JBG Smith Sells Site Of Long-Stalled NoMa Development For $11M
Since The JBG Cos. started planning the Capitol Point development in NoMa, the company has gone through a merger and an initial public offering, changed its name, landed Amazon's second headquarters across the river in Arlington, navigated a pandemic and watched the Northeast D.C. neighborhood boom with development around it.
All the while, the site at First and N streets northeast, where JBG planned to build a 475-unit apartment building, has sat idle. But that could be about to change.
JBG Smith is selling part of the development site to July Residential, founder Isaac Pinto tells Bisnow. The deal hasn't appeared in deed records, but Pinto said it closed Friday for $11M.
The property, totaling nearly an acre, includes an empty, three-story, 1980s-era office building at the corner of First and N and a vacant lot fronting New York Avenue. Pinto said he intends to pursue JBG's plan with some minor changes.
JBG Smith declined to comment on the deal.
The sale doesn't include the adjacent McDonald's property, which JBG sold to the fast-food chain in late 2023, and JBG still owns adjacent development sites to the south of N Street in partnership with Brandywine Realty Trust.
The Bethesda-based JBG Smith has developed one parcel of the massive Capitol Point site, the Hyatt Place hotel that opened in 2014. It sold another to Wood Partners, which developed the Belgard apartment building at 33 N St. NE in 2018. It has planned mixed-use development on the remainder of the site since at least 2012.
Then-JBG executive Andy VanHorn told Bisnow in 2015 that JBG planned to break ground on additional phases the following year, but in 2017, it put the project on pause.
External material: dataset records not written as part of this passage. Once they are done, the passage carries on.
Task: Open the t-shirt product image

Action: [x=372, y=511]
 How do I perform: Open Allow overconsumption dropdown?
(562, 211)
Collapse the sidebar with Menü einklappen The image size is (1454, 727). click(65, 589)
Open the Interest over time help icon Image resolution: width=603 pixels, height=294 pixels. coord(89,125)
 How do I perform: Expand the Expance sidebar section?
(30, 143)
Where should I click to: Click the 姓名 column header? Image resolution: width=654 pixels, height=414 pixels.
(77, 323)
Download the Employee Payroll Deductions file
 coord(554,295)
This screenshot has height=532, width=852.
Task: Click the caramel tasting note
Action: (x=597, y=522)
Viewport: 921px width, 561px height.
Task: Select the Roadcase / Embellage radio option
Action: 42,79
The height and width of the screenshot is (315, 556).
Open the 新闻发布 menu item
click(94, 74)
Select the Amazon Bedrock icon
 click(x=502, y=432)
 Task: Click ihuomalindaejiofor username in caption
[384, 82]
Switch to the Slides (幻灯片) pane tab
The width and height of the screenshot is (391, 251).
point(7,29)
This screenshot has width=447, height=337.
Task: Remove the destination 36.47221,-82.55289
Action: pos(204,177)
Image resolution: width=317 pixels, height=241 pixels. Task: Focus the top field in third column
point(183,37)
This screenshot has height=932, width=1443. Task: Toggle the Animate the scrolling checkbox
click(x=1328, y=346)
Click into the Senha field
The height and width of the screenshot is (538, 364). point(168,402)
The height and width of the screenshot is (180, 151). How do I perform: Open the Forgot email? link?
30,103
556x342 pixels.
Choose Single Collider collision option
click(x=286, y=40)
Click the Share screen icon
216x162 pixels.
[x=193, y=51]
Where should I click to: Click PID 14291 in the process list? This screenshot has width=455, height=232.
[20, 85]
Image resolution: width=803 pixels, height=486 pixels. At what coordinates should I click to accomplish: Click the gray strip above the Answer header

That summer, it finalized its merger with Vornado's D.C. arm and went public as a REIT, changing its name from The JBG Cos. to JBG Smith. And in late 2018, it won the Amazon HQ2 sweepstakes with its National Landing portfolio and has since focused much of its development efforts on that area.
VanHorn is now leading the development of the Washington Commanders' stadium project. Pinto, meanwhile, has had his eyes on the site in NoMa.
The developer, an Israeli immigrant who moved to D.C. in 2016 to launch his company before moving its headquarters to New York two years later, has continued to visit D.C. once a month to oversee his firm's operations in the market.
When he visits D.C., he stays at the citizenM hotel in NoMa, directly across the street from the site he just bought. In recent years, he has watched a series of buildings with thousands of new apartments open in the NoMa-Union Market neighborhood and fill with young professionals, who have helped turn it into one of the city's hottest food and drink destinations.
“I love this area, with Union Market close by. It’s part of why I really believe it’s changing for the best,” he said. “You can't ignore the immense amount of growth in that area. It is the best neighborhood to stay and live in D.C. today.”
Pinto also said he feels like he is striking at the right time.
He said the challenges the D.C. multifamily market has faced — from macroeconomic headwinds to local policies that have stifled investment — have brought down property values to a point where it is attractive to buy. The $11M price tag for Capitol Point North is less than half of the property's $29M assessed value as of last year.
“This is the first time you see a strong price adjustment and a reset in a form that really allows you to step in and create some interesting opportunities,” he said.
In addition to the NoMa development site, Pinto's firm last week acquired a new multifamily building in Takoma that went through foreclosure after Neighborhood Development Co. shut down. It bought the 36-unit building from lender Forbright Bank for $13.4M, or $371K per unit.
“You’re able to buy something way below replacement cost for existing, and for development sites, you’re buying it for 25% of what it was a few years ago, so I think the price adjustment makes it time to buy in,” he said. “And long-term, D.C. is going to be great. You just have to be patient and have vision.”
He said if the D.C. Council passes the reforms to the Tenant Opportunity to Purchase Act that Mayor Muriel Bowser proposed, it could spur more investment in D.C.'s apartment sector and bring values up.
“I'm sure it will make a big difference,” he said. “TOPA was a big issue for many other groups, and hopefully that's going to change.”
JBG Smith has been a seller of D.C.-area apartments over the last year. In September, it sold a Fort Totten building for $86.8M, and in February, it sold a Bethesda property for $94M. It has also put on the market a 432-unit Union Market building that it purchased in 2021.
CEO Matt Kelly, in an April letter to investors, said the REIT is selling apartments to obtain liquidity because the sector remains “attractively priced in the private market.”
And he said it is looking to buy office buildings, which have seen their values plunge and “remain at historically distressed pricing levels.”
That shift was evidenced last week by JBG Smith's deal to acquire the Tysons Dulles Plaza office complex for $42.3M, less than $100 per SF. The firm said in a release that it sees the investment opportunities in the office market as “extremely attractive” and is pursuing more deals.